Petitioner’s Arguments
- The
notice was issued beyond four years from the end of the relevant
assessment year, making the first proviso to Section 147
applicable.
- There
was a full and true disclosure of all material facts during the original
assessment; the petitioner had specifically noted the applicability of the
15% tax rate under the India-Australia DTAA.
- The
recorded reasons did not even allege that the petitioner failed to
disclose material facts.
- The
issue of Permanent Establishment (PE) and the tax rate under Article
11(4) vs. Article 11(2) of the DTAA was explicitly discussed and
decided during the original scrutiny.
Respondent’s Arguments
- The
Revenue contended that tax was incorrectly computed at 15% instead of 40%
plus surcharge, leading to a short levy of tax amounting to ₹2,00,08,155.
- The
notice was maintained (despite similar notices for other years being
withdrawn) because the Revenue’s audit objections were still
active.
Court Order / Findings
- Lack
of Allegation: The Court observed that the recorded reasons
failed to allege any non-disclosure of material facts by the assessee,
which is a condition precedent for reopening assessments after four years.
- Full
Disclosure Proven: The Court found that the petitioner had
clearly disclosed the tax rate and DTAA provisions in their computation of
income and responded to specific queries regarding PE and interest income
during the original assessment.
- Jurisdictional
Error: Since there was no failure to disclose
material facts, the notice was deemed to be without jurisdiction.
- Decision: The
writ petition was allowed, and the notice under Section 148 and all
subsequent proceedings were quashed.
Important Clarification
For an assessment to be reopened after the expiry of four
years from the end of the relevant assessment year, the Revenue must prove a
failure on the part of the assessee to disclose material facts fully and truly.

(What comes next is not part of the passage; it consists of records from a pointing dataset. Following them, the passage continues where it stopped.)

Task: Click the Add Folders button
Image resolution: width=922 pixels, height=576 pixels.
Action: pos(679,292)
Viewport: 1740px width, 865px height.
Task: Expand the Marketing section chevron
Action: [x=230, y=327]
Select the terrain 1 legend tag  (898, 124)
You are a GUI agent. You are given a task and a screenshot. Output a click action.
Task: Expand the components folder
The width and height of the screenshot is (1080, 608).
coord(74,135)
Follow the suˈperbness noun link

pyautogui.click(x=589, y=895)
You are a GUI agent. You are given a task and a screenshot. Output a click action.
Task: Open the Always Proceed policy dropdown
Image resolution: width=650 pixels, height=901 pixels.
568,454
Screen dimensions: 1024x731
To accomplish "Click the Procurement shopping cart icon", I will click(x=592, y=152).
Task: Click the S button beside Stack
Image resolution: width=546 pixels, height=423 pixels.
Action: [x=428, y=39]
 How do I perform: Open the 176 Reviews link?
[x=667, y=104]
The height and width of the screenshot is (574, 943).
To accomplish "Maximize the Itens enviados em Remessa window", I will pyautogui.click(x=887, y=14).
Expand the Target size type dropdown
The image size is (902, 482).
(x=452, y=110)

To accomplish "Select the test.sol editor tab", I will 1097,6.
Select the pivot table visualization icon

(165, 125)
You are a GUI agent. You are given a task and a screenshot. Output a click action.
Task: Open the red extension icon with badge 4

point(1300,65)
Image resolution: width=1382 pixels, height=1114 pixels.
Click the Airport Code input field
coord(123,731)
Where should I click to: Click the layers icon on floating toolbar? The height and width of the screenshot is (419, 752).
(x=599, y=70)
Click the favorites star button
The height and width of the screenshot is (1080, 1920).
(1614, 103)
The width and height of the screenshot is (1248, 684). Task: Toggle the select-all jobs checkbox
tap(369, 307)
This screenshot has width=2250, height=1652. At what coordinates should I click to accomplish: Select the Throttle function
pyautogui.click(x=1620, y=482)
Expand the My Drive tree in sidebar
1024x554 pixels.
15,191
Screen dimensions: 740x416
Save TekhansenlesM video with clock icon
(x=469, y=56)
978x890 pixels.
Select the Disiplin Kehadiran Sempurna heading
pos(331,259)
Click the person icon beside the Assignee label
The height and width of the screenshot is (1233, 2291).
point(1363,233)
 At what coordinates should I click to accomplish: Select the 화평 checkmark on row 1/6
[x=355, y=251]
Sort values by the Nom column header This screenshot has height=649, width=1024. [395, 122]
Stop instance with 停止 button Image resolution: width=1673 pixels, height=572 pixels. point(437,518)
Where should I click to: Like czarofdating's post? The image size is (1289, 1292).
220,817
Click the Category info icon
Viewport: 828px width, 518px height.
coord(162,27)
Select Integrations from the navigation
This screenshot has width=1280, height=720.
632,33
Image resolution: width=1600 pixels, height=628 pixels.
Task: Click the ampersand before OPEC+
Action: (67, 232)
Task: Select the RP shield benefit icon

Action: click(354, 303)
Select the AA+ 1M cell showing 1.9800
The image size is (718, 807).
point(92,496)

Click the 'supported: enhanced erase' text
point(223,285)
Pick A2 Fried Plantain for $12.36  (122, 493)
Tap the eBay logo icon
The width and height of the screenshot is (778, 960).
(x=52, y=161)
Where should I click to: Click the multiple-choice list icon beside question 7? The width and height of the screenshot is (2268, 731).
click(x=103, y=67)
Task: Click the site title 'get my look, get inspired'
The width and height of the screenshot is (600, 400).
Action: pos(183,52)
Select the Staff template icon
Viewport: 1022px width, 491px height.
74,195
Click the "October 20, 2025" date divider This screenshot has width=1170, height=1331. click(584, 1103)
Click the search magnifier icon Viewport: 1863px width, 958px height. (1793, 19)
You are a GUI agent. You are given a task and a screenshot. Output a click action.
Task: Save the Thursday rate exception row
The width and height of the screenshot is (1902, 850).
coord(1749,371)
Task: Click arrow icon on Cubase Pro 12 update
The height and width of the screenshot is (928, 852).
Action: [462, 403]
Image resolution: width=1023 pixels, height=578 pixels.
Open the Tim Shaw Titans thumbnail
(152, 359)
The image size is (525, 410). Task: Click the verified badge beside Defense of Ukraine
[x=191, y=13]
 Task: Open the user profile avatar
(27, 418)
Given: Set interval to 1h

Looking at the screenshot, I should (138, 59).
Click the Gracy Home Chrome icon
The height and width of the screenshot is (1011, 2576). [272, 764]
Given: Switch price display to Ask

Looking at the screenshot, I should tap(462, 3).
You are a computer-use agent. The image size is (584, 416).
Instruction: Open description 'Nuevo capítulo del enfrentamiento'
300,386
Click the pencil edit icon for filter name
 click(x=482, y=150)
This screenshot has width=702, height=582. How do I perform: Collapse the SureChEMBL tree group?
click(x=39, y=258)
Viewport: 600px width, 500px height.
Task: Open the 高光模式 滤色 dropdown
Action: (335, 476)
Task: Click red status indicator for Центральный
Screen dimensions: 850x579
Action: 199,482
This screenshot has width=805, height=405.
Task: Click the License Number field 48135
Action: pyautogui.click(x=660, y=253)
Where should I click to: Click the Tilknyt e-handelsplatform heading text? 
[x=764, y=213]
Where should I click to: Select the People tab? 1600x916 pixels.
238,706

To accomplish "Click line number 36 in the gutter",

A mere "change of opinion" or a mistake in the tax rate application
by the AO—without any omission by the assessee—does not grant the Revenue
jurisdiction to reopen proceedings under Section 147/148.
Sections Involved
- Section
147: Income escaping assessment.
- Section
148: Issue of notice where income has escaped assessment.
- Section
143(3): Scrutiny assessment.
- Article 11 of India-Australia DTAA: Taxation of interest.